Section 602. Infringing importation of copies or phonorecords
(a) Importation into the United States, without the authority of the owner of copyright under this title, of copies or phonorecords of a work that have been acquired outside the United States is an infringement of the exclusive right to distribute copies or phonorecords under section 106, actionable under section 501. This subsection does not apply to-
(1) importation of copies or phonorecords under the authority or for the use of the Government of the United States or of any State or political subdivision of a State, but not including copies or phonorecords for use in schools, or copies of any audiovisual work imported for purposes other than archival use;
(2) importation, for the private use of the importer and not for distribution, by any person with respect to no more than one copy or phonorecord of any one work at any one time, or by any person arriving from outside the United States with respect to copies or phonorecords forming part of such person's personal baggage; or
(3) importation by or for an organization operated for scholarly, educational, or religious purposes and not for private gain, with respect to no more than one copy of an audiovisual work solely for its archival purposes, and no more than five copies or phonorecords of any other work for its library lending or archival purposes, unless the importation of such copies or phonorecords is part of an activity consisting of systematic reproduction or distribution, engaged in by such organization in violation of the provisions of section 108(g)(2).
(b) In a case where the making of the copies or phonorecords would have constituted an infringement of copyright if this title had been applicable, their importation is prohibited. In a case where the copies or phonorecords were lawfully made, the United States Customs Service has no authority to prevent their importation unless the provisions of section 601 are applicable. In either case, the Secretary of the Treasury is authorized to prescribe, by regulation, a procedure under which any person claiming an interest in the copyright in a particular work may, upon payment of a specified fee, be entitled to notification by the Customs Service of the importation of articles that appear to be copies or phonorecords of the work.
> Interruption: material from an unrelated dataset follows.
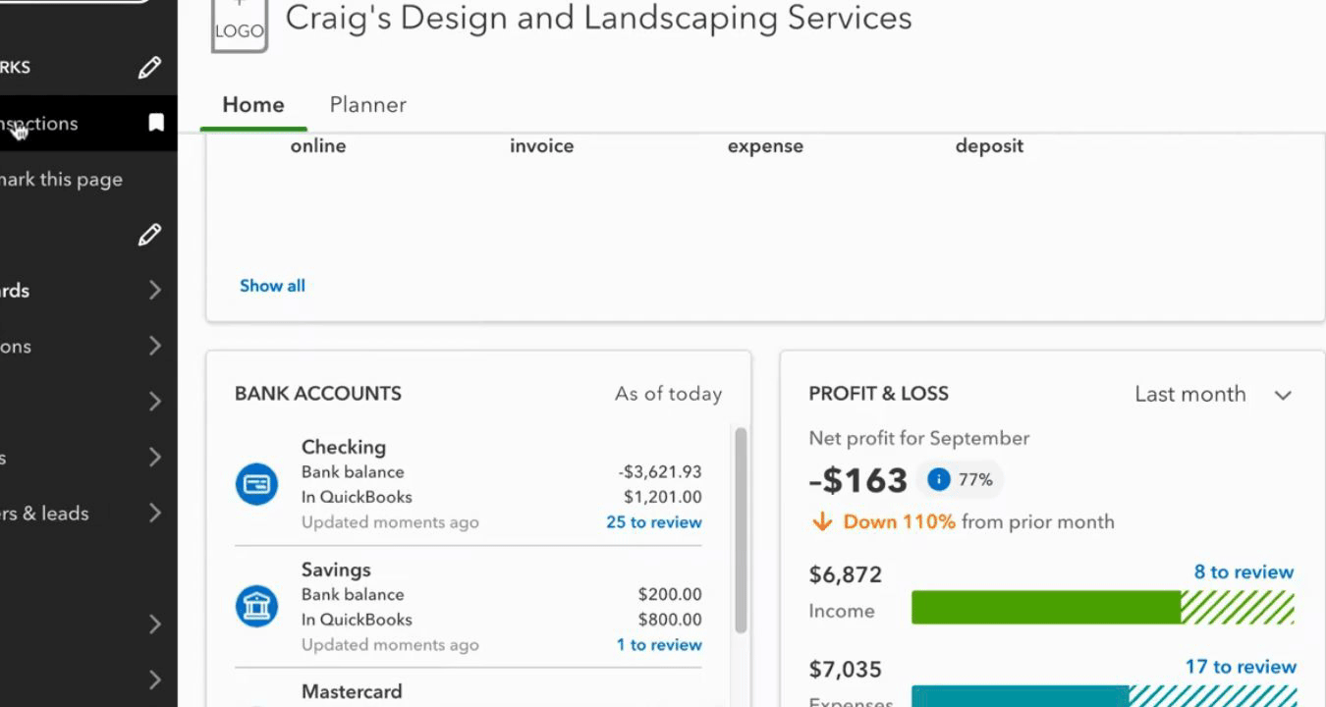This screenshot has width=1326, height=707.
Task: Click the Checking account card icon
Action: (256, 484)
Section 603. Importation prohibitions: Enforcement and disposition of excluded articles [2]
(a) The Secretary of the Treasury and the United States Postal Service shall separately or jointly make regulations for the enforcement of the provisions of this title prohibiting importation.
(b) These regulations may require, as a condition for the exclusion of articles under section 602-
(1) that the person seeking exclusion obtain a court order enjoining importation of the articles; or
(2) that the person seeking exclusion furnish proof, of a specified nature and in accordance with prescribed procedures, that the copyright in which such person claims an interest is valid and that the importation would violate the prohibition in section 602; the person seeking exclusion may also be required to post a surety bond for any injury that may result if the detention or exclusion of the articles proves to be unjustified.
(c) Articles imported in violation of the importation prohibitions of this title are subject to seizure and forfeiture in the same manner as property imported in violation of the customs revenue laws. Forfeited articles shall be destroyed as directed by the Secretary of the Treasury or the court, as the case may be.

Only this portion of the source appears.